Dividió el dinero en pequeñas cantidades y lo usó para pagar supuestas facturas de un gran número de empresas ficticias distribuidas por todo el mundo. Por curioso que pueda parecer, al final todo ese capital acabó siendo transferido al Bank of Kroenenfeld de las islas Caimán, pero esta vez a una cuenta completamente distinta a aquellas de las que había salido esa misma mañana.

Irene Nesser consideró esta primera parte del dinero asegurada y prácticamente imposible de rastrear. Efectuó un solo pago de la cuenta; transfirió poco más de un millón de coronas a una cuenta conectada a una tarjeta de crédito que llevaba en su cartera. El titular: una sociedad anónima llamada Wasp Enterprises, registrada en Gibraltar.

Unos minutos más tarde una chica rubia con melena a lo paje abandonó Matterhorn a través de una de las puertas laterales del bar. Monica Sholes se fue andando hasta el hotel Zimmertal, saludó cortésmente al recepcionista con un movimiento de cabeza y subió en ascensor a su habitación.

Luego se tomó su tiempo para ponerse el uniforme de batalla de Monica Sholes, retocarse y cubrir el tatuaje con una capa extra de base de maquillaje antes de bajar al restaurante para cenar un plato de pescado absolutamente extraordinario. Pidió una botella de un vino añejo del que no había oído hablar en su vida, pero que costaba mil doscientas coronas. Apenas se tomó una copa; dejó el resto con manifiesto descuido antes de dirigirse al bar. Entregó más de quinientas coronas de propina, lo cual hizo que el personal se fijara en ella.

Pasó tres horas dejándose conquistar por un joven italiano borracho con un apellido aristócrata que no se molestó en recordar. Compartieron dos botellas de champán, de las cuales ella consumió aproximadamente una copa.

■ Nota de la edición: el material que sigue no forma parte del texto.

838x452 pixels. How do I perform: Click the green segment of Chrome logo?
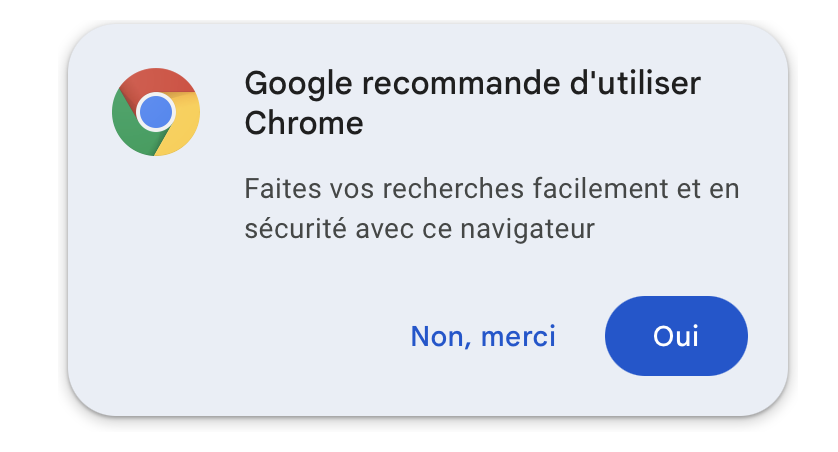[129, 126]
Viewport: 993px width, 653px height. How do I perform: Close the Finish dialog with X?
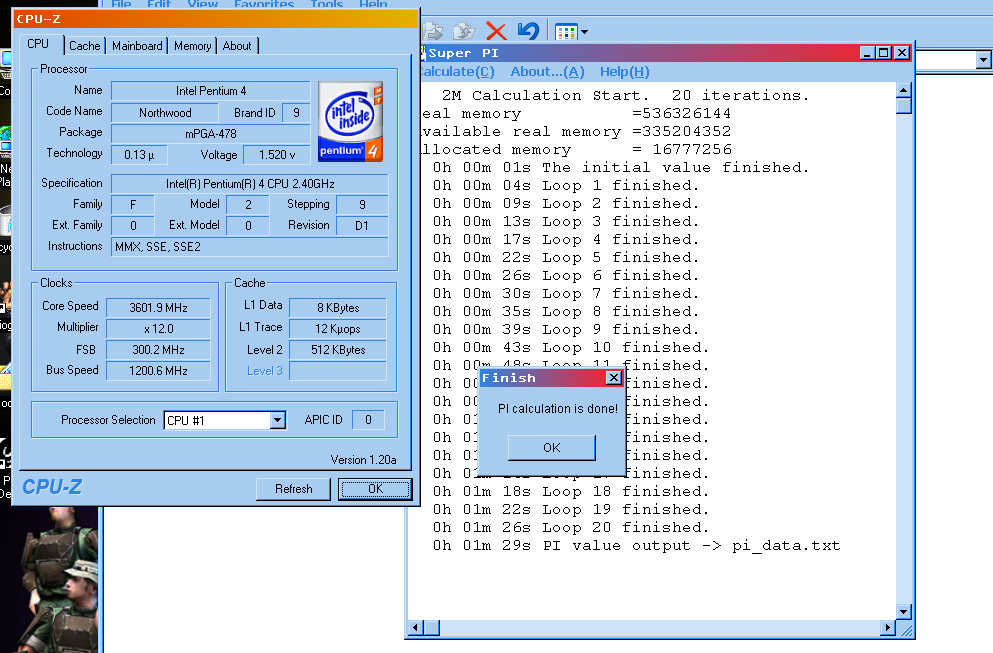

A eso de las once, su ebrio admirador se inclinó hacia delante y le tocó el pecho descaradamente. Ella, satisfecha, le puso la mano en la mesa: no parecía haber notado que estaba manoseando látex blando. De vez en cuando eran lo suficientemente ruidosos como para provocar cierta irritación entre los demás clientes. Cuando Monica Sholes, poco antes de la medianoche, advirtió que un vigilante empezaba a lanzarles serias miradas, ayudó a su amigo italiano a subir a su habitación.

Mientras él visitaba el baño, ella le sirvió una última copa de tinto. Sacó un papelito, lo desdobló y le echó en el vino una pastilla machacada de Rohypnol. Tan sólo un minuto después de haber brindado, él se desplomó como un miserable saco encima de la cama. Ella le aflojó el nudo de la corbata, le quitó los zapatos y lo tapó con el edredón. Antes de abandonar la habitación lavó las copas en el baño y las secó.